I've been watching a lot of old 80s and 90s movies recently, and I noticed something starkly different from most of the movies I've seen coming out in the past decade or so, particularly the glut of superhero movies we had for a while there. With very few exceptions, all the protagonists were anti-establishment.

Star Wars, Ghostbusters, the Mario Movie, the Breakfast Club, the Princess Bride, it goes on and on and on. The heroes were all rebelling against some ignorant authority that either didn't understand the damage it was able to do or didn't care about hurting those who had no power. As a result, when I was coming up my generation felt very much against the established status quo. Even the kid-targeted stuff in the early 90s, it was all gross-out humor and struggling against adult authority in favor of personal autonomy. Nickelodeon takes over your school. As a teenager it was grunge and punk and everything being 'extreme'.

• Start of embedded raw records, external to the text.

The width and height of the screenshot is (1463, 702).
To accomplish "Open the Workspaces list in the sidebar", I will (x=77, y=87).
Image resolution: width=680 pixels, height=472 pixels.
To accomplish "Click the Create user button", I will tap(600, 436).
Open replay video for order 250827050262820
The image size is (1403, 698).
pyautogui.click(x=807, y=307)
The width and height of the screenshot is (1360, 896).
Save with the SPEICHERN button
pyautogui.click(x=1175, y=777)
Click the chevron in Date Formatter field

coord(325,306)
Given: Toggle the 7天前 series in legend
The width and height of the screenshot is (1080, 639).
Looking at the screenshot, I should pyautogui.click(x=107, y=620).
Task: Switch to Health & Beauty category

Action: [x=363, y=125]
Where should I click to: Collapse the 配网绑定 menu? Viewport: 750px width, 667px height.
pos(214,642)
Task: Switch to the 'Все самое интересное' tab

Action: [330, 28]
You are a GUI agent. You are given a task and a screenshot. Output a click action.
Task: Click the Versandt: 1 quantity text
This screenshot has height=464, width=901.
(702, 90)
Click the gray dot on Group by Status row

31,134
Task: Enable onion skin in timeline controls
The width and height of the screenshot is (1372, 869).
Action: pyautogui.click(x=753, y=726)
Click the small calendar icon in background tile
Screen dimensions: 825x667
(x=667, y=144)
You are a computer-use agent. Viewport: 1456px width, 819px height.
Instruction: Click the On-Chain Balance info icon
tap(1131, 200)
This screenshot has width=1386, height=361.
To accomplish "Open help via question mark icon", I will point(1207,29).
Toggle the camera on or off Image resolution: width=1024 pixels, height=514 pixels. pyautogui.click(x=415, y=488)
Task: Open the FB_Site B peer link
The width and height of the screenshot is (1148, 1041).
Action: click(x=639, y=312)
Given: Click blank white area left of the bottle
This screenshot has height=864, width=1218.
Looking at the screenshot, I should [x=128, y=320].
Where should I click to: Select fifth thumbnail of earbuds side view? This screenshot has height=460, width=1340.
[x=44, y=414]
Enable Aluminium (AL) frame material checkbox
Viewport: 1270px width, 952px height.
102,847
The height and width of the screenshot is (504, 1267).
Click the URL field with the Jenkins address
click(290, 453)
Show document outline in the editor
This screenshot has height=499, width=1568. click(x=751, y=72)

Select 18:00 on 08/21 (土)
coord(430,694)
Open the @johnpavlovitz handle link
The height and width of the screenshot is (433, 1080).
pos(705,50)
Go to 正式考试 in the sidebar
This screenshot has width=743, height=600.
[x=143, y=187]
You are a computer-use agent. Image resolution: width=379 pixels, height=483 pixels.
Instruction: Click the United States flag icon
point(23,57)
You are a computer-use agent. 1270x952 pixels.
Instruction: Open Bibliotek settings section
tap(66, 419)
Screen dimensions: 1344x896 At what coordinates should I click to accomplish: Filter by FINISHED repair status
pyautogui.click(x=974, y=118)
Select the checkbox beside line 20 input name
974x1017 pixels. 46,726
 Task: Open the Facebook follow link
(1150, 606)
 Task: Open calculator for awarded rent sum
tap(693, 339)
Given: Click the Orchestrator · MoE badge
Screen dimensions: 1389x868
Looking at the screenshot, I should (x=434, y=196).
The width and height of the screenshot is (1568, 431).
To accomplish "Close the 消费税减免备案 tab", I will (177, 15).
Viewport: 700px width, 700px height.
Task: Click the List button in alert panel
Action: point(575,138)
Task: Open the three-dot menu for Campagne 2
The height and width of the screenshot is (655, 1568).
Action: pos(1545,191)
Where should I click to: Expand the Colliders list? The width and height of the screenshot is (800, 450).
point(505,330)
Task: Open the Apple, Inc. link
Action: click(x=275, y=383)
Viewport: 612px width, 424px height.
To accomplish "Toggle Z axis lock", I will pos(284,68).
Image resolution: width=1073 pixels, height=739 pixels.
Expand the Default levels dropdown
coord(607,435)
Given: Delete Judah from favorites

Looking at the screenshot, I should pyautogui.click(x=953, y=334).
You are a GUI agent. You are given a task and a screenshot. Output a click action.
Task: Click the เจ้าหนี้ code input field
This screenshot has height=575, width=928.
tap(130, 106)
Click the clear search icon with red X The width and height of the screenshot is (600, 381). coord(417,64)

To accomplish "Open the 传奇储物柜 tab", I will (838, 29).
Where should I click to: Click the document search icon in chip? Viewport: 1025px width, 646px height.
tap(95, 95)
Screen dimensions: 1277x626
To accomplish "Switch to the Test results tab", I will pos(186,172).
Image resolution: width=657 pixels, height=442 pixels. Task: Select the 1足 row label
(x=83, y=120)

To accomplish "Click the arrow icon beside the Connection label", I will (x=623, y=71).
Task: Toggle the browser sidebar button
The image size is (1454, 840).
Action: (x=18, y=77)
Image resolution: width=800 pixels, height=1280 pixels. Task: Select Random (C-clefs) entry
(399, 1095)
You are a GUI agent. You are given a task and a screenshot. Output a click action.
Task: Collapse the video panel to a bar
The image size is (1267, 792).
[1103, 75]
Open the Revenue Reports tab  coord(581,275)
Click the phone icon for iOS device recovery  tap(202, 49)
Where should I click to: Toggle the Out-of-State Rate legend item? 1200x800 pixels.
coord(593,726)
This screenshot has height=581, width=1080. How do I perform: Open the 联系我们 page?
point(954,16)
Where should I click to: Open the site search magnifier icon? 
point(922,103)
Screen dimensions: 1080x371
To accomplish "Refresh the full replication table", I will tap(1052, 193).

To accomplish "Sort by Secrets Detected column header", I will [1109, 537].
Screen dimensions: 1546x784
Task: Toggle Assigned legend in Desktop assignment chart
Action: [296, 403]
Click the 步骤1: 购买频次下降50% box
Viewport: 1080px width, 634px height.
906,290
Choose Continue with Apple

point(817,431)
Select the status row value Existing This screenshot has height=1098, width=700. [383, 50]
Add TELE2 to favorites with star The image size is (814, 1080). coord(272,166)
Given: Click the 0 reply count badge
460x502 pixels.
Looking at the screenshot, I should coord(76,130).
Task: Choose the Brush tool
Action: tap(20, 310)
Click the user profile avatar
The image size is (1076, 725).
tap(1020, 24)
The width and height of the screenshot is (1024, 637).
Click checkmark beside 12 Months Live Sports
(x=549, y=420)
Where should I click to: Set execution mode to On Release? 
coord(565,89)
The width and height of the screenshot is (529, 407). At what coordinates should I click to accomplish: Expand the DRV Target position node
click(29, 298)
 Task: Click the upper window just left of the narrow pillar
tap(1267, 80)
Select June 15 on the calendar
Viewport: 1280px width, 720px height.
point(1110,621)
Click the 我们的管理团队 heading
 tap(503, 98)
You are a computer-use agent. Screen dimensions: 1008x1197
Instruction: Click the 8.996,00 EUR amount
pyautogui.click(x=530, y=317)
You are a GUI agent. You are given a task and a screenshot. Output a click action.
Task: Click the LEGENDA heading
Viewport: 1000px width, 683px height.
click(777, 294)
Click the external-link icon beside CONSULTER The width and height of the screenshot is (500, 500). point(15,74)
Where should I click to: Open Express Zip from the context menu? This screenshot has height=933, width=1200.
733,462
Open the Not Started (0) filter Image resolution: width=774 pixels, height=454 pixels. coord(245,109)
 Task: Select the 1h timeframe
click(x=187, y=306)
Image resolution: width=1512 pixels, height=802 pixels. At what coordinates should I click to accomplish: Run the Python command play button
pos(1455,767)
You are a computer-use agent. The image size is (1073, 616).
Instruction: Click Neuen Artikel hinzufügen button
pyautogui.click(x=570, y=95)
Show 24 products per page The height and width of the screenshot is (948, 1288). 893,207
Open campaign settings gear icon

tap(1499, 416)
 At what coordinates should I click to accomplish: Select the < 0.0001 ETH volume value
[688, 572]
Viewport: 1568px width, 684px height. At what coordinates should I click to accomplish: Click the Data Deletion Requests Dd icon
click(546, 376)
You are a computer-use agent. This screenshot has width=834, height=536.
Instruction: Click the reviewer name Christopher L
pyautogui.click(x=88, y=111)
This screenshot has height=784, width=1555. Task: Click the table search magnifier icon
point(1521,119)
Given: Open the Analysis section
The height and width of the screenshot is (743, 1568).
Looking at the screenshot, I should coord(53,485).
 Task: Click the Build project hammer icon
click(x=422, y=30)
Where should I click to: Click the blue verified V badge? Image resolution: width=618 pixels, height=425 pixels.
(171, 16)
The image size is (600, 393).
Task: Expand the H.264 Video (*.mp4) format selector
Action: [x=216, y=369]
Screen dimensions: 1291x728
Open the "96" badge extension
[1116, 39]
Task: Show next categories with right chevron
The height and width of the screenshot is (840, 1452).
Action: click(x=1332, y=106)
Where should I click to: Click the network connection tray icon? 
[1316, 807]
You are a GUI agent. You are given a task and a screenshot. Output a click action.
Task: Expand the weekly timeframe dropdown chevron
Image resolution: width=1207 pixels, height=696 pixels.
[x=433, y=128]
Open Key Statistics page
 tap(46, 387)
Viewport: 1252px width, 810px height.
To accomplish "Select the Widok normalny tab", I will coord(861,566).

The impression I get from a lot of the late 00s and 2010s fictional media, though, and much of what I've seen in the 20s so far, has been stories that are on-side with some big establishment. Even Peter Parker was turned into a suck-up for some billionaire. There are still instances of anti-authoritarianism, but it doesn't seem to be the prevailing narrative the way it was. Instead it largely seems to be about going along with society and not bucking the system.

Maybe what we need, if we want to change things, is to instill that pushing against the establishment in the next generation again. That 70s and 80s era Muppets vibe. Turtles that live in the sewers because if they lived on the surface, the powers that be wouldn't understand them. Otters living in poverty and being exploited by hoity-toity customers who decide not to pay them for their laundry services on Christmas in the first five minutes of the movie.

Did Chris Pratt Mario get into a chase with Koopa cops while fighting a corrupt authoritarian government? No he did not. He was on the side of a social order that was being disrupted by an evil musician.

Artists need to change the narrative and be intentional about it.

[–] p03locke@lemmy.dbzer0.com 7 points 1 week ago (4 children)

Star Wars, Ghostbusters, the Mario Movie, the Breakfast Club, the Princess Bride, it goes on and on and on. The heroes were all rebelling against some ignorant authority that either didn’t understand the damage it was able to do or didn’t care about hurting those who had no power. As a result, when I was coming up my generation felt very much against the established status quo. Even the kid-targeted stuff in the early 90s, it was all gross-out humor and struggling against adult authority in favor of personal autonomy. Nickelodeon takes over your school. As a teenager it was grunge and punk and everything being ‘extreme’.

And what did Gen X get out of it? To be so forgotten as a generation that everybody else thinks we're Boomers!

Ask anybody who's not a Gen Xer to list out the current generations and they will, without fail, say: "Boomers, Millennials, Zoomers, and whatever Alphas are going to turn into"

[–] Moah@lemmy.blahaj.zone 10 points 1 week ago (1 children)

And what have we done as a generation to be remembered for? We gave in to nihilism and cynicism and did nothing.

[–] p03locke@lemmy.dbzer0.com 4 points 6 days ago

That's not true. The cynicism gave us critical thinking skills to navigate through the bullshit we live with on the internet now. If anything, Millennials and Zoomers are more corporate friendly than ever, consuming whatever the doomscrollers tell them to.